**Set of tasks**
A – Decide whether each statement agrees with the ice maker thread, and support each yes or no with the deciding words of the thread, quoted exactly: (i) the ice maker is not producing any cubes; (ii) one reply says a heater loosens the cubes from the bottom before dumping; (iii) one reply advises switching off the ice maker when the storage bin is full.
B – Proceed with the ice maker thread, starting after its last sentence.

**Document segment**
# Kenmore refrigerator ice maker



## Edee (Oct 21, 2010)

My icemaker in a side by side with outside water and ice doesn't dump the ice. On occasion it will but not enough to count. It's making cubes but doesn't release them.

I'm living under the poverty line so I can't pay for a technician who walks through the door at $40-$75 and hasn't made a repair yet.

Thanks,
Edy


----------



## kenmac (Feb 26, 2009)

Ice makers have a heater that cycles on to loosen the cubes from the bottom of the maker b-4 dumping . If the heater isn't working , that could be your problem


----------



## aeon20 (Oct 20, 2010)

Locate the ejector arm on your ice maker. Ice cubes commonly collect near the ejector arm when falling into a full ice storage bin. Check your ice storage bin periodically. If the storage bin is full, switch off your ice maker or empty half the storage bin of ice into your sink.

[Position data for words and items]

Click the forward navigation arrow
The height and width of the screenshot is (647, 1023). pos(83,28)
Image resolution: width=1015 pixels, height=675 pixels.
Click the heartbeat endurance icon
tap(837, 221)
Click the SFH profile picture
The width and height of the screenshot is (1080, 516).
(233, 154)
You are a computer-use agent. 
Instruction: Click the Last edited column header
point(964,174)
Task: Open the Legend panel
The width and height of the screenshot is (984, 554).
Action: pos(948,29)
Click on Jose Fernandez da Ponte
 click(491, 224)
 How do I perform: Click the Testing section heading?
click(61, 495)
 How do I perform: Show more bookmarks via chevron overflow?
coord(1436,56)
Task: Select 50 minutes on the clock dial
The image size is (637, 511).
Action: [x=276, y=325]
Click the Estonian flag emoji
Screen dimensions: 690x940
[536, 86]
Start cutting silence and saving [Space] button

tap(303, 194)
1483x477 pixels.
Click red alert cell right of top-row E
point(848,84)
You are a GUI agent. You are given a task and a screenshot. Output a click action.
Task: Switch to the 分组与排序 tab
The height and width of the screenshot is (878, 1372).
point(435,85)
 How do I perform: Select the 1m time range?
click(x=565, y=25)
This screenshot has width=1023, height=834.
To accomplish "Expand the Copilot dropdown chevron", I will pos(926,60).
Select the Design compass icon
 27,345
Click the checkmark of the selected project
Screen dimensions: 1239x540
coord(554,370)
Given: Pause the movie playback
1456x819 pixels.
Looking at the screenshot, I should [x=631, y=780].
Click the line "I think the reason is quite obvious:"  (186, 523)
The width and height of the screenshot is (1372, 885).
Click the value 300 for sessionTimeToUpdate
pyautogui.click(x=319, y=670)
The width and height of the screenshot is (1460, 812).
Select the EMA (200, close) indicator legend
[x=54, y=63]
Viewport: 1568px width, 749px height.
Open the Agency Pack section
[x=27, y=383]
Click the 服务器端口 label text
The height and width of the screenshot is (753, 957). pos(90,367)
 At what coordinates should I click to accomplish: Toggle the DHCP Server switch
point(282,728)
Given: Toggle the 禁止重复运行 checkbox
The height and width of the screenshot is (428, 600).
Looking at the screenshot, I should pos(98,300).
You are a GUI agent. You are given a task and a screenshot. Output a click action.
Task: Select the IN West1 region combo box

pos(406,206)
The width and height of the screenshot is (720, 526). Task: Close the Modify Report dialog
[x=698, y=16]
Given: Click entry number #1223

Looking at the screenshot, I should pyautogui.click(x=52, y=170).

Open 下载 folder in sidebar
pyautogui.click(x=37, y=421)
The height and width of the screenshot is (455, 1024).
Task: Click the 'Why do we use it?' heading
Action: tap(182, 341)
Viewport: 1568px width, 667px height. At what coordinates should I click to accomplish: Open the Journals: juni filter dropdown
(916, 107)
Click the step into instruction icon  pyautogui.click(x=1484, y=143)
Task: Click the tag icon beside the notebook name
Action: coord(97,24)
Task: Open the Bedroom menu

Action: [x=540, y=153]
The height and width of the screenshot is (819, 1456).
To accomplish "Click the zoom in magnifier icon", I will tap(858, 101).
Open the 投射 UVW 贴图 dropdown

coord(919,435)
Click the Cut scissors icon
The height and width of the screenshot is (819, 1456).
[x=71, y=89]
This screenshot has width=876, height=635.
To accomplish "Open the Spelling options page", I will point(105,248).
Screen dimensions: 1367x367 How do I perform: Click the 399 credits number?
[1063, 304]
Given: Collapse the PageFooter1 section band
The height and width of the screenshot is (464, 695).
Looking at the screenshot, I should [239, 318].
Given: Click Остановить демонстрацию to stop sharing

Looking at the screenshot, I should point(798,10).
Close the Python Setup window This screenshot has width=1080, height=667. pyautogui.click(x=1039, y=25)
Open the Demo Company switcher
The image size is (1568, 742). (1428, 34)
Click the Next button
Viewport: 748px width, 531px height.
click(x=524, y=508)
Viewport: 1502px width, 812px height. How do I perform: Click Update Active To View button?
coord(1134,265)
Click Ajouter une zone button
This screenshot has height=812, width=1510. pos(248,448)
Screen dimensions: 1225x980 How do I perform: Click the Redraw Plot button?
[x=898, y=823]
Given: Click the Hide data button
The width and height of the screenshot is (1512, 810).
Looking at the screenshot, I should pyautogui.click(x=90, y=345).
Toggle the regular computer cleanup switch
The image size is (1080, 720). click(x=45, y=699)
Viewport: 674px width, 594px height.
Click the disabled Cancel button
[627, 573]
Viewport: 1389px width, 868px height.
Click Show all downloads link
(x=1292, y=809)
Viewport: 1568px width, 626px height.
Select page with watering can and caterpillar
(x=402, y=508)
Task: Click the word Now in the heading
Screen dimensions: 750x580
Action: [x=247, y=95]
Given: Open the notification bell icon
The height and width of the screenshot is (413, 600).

**Responses in order**
A –
(i) No: "It's making cubes but doesn't release them."
(ii) Yes: "Ice makers have a heater that cycles on to loosen the cubes from the bottom of the maker b-4 dumping"
(iii) Yes: "If the storage bin is full, switch off your ice maker or empty half the storage bin of ice into your sink."

B –
Use a plastic spoon to dislodge the ice cube gently from the ejector arm, making sure to not apply extreme pressure on the plastic utensil. Once the ice cube has been dislodged from the ejector arm, your ice maker should function properly.

Allow the ice maker 24 hours to produce a full ice storage bin.


----------



## jerzeedivr (Apr 15, 2009)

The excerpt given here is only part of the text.